こんにちは、「相続コンサルタントしゅくわ事務所」代表の宿輪です。

 

弊所は、開業以来相続専門の事務所としてたくさんの相談者の方からお話を聞いてきました。相続は、すべての人が当事者となる法律行為ですが、その内容を知る人は少ないのが現実です。知らないがゆえに、相続時にトラブルとなり、最悪の場合は親族間に遺恨を残す「争族」となってしまいます。

 

少しの知識があれば、トラブル発生となる前に対策が可能となります。「相続ワンポイント」では、皆さんに知っていただきたい相続の知識をランダムに解説しています。100を超えるタイトルがありますので、ぜひお役に立ててください。

 

弊所では、民事信託(家族信託)も積極的に取り扱っています。遺言などこれまでの民法では解決できなかった問題がクリアにできます。に小冊子ダウンロード版を用意していますのでご利用ください。

 

弊所の活動内容を、スライドを使って説明してみました。のユーチューブ動画も見ていただけると嬉しいです。

 

では、ワンポイントをどうぞ!

相続した不動産の登記を急げ

今回の相続法の改正は、40年ぶりのものです。配偶者居住権などいままでなかった新しい制度に注目が行きがちですが、「相続させる」遺言の効力について、保護される対象が変わりました。

 

これまでは、相続させる遺言で相続した不動産は、登記をしなくても相続した者の権利が主張できましたが、これからはそうはいかなくなります。

【相続登記の現状】

不動産の所有者が死亡すると、遺言や遺産分割協議によりH祖有権が移転します。そして、相続して所有者となった者に所有権移転登記をすることを相続登記と言います。

 

この相続登記には期限がありません。

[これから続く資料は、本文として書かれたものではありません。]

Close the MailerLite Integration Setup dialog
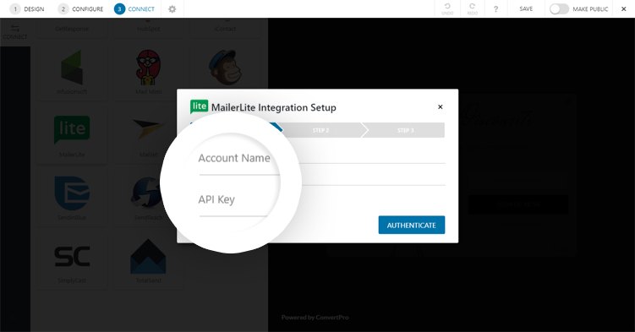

移転登記をせずにほっといても何の罰則もないのです。

 

登記をするには、いろいろ書類を揃えたり、司法書士の報酬が発生したり、登録免許税が発生したり、面倒でお金もかかります。その結果、相続登記がされないまま何世代もの相続を経由して、所有者が不明な状態になる不動産が多数発生しています。

 

【相続させる遺言】

相続人の負担を減らすために、遺言で財産の分割方法を指定することは有効です。

 

特に不動産を相続させる遺言で取得者を指定すると、相続した者が単独で相続登記を出来るようになります。(遺贈の場合は、法定相続人全員のハンコが必要になります。)

 

そして、相続させる遺言で相続した不動産は、相続発生時点で所有者となるため、他人がその不動産の所有を登記したとしても取り返すことができたのです。

 

????他人が所有者として登記???

 

実は、相続財産である不動産を、法定相続分による登記をする場合、法定相続人の一人が単独ですることができます。遺言のない相続で遺産分割が進まないような場合に、とりあえず法定相続分で登記するということもあるのです。その不動産に関し、遺言があるということは、登記を受け付ける法務局ではわかりませんので、合法的に登記がされます。

 

その登記を信じて、第三者が持ち分を通常の売買で購入すれば、相続した不動産に他人が所有権を登記するということになります。

 

しかしこの場合、相続した者は購入して登記した他人に自分の所有を主張でき、登記を信じて買った方は保護されなかったのです。

 

「相続させる旨の遺言等により承継された財産については、登記等の対抗要件なくして第三者に対抗することができる」

 

【改正後の相続させる遺言】

「相続による権利の承継は、遺産の分割によるものかどうかにかかわらず、法定相続分を超える部分については、登記、登録その他の対抗要件を備えなければ、第三者に対抗することはできない」

 

上記のように改正により保護される対象が、登記を備えた者に変更されました。

 

例えば、法定相続人が3人で、法定相続分が1/3ずつの場合、相続させる遺言で単独で不動産を相続していたとしても、1/3を超える割合の所有を主張するには登記が必要ということです。

 

これまでは、いざとなったら遺言を出せば自分の所有を主張できましたが、今後はそれができません。

 

相続させる遺言で不動産を取得した方は、面倒でお金もかかりますけど相続登記をしない限り所有権を確定できませんので、登記をお急ぎください。